SEOUL, April 21 (Korea Bizwire) — South Korea said Tuesday it will spend 322.3 billion won (US$264 million) to establish nuclear decommissioning research centers in sync with the country’s new energy policy that centers on using more sustainable resources and less nuclear power.
Under the plan, South Korea will start the construction of the centers in the second half of 2021 on the border between the southern port cities of Busan and Ulan, along with a branch in Gyeongju, some 370 kilometers south of Seoul, according to the Ministry of Trade, Industry and Energy.
State-run energy firms, including Korea Hydro & Nuclear Power Co., will chip in 193.4 billion won, with the central and regional government spending 128.9 billion won.

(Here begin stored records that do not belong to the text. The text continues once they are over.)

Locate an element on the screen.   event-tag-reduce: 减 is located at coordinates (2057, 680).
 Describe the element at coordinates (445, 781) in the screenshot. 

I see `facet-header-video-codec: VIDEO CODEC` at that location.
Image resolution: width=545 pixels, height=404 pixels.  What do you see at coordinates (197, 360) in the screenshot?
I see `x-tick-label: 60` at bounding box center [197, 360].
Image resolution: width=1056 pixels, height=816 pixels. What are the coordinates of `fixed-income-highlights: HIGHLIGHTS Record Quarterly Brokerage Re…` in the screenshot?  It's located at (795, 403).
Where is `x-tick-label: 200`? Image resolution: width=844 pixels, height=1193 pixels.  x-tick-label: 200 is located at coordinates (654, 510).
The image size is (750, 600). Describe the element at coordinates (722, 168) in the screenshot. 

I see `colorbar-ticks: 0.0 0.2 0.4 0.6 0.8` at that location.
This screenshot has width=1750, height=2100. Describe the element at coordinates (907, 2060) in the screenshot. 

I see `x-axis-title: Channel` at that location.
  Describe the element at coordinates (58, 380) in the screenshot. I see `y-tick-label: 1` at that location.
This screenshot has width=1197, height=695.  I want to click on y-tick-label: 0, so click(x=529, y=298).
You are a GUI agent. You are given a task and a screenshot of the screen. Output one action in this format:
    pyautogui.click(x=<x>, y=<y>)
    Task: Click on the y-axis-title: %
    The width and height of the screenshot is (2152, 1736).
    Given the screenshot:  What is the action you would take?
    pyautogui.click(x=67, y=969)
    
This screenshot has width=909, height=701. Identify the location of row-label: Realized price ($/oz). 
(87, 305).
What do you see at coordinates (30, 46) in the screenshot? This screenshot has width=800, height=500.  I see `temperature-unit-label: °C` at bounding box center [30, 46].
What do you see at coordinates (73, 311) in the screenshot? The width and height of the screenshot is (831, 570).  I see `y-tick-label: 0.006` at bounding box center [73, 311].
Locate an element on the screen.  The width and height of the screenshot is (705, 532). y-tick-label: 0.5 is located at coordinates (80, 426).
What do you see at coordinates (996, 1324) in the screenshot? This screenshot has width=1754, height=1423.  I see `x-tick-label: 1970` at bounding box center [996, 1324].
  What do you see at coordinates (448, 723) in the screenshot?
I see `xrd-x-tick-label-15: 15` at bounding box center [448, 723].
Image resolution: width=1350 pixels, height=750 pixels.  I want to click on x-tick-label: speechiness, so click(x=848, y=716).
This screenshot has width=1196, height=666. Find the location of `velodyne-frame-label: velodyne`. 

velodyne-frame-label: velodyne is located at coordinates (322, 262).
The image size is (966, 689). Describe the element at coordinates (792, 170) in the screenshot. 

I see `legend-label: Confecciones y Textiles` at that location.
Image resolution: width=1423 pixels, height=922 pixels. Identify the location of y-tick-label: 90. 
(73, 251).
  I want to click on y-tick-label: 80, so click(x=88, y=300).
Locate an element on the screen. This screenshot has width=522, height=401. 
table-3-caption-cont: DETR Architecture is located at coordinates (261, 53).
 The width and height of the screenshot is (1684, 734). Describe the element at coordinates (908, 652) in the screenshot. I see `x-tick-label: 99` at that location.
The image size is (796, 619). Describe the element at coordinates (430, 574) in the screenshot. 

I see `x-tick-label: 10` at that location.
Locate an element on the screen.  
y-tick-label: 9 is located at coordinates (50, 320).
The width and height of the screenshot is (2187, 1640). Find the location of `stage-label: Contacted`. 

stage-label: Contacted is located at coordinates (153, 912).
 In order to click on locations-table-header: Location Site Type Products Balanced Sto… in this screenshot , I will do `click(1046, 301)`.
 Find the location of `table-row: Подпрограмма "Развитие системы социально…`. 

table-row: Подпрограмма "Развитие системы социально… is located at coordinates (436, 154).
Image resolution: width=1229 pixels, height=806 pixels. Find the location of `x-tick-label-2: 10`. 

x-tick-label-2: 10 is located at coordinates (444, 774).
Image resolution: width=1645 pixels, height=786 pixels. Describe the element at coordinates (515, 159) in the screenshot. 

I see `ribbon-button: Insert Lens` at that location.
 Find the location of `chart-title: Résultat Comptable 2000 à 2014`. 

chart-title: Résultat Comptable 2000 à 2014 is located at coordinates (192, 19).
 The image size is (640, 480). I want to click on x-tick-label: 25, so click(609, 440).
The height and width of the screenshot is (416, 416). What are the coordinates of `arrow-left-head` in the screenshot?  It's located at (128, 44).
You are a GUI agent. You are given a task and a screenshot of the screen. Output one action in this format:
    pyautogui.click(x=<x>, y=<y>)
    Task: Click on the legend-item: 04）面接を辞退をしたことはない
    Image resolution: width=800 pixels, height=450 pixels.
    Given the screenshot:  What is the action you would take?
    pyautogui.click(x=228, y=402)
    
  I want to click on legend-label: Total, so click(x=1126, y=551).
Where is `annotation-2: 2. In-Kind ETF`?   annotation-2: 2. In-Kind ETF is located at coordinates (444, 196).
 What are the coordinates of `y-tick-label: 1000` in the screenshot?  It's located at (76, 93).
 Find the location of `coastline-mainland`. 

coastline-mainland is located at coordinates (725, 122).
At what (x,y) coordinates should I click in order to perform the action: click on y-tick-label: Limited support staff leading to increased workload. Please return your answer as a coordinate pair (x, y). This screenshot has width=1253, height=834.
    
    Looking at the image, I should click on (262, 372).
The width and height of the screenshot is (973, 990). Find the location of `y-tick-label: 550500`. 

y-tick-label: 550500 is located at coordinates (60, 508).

Through the research labs, the country plans to redouble efforts to foster the competitiveness of its decommissioning industry and pave the way for local firms to tap overseas markets as well.
South Korea earlier announced a new energy blueprint focusing on significantly reducing the country’s dependence on nuclear and fossil fuel-based energy and instead utilizing more sustainable resources.
In line with the move, South Korea is set to retire 11 out of 24 reactors on its soil by the end of 2030.
Under the plan, the proportion of renewable sources in the country’s power generation portfolio will jump to 20 percent by 2030, reaching around 30-35 percent in 2040.
The vision marks a big change from 2017, when renewable sources were responsible for roughly 7.6 percent of the country’s energy use. Coal-fired thermal power accounted for 43 percent of South Korea’s power generation in that year, followed by nuclear power with around 27 percent, according to data from the energy ministry.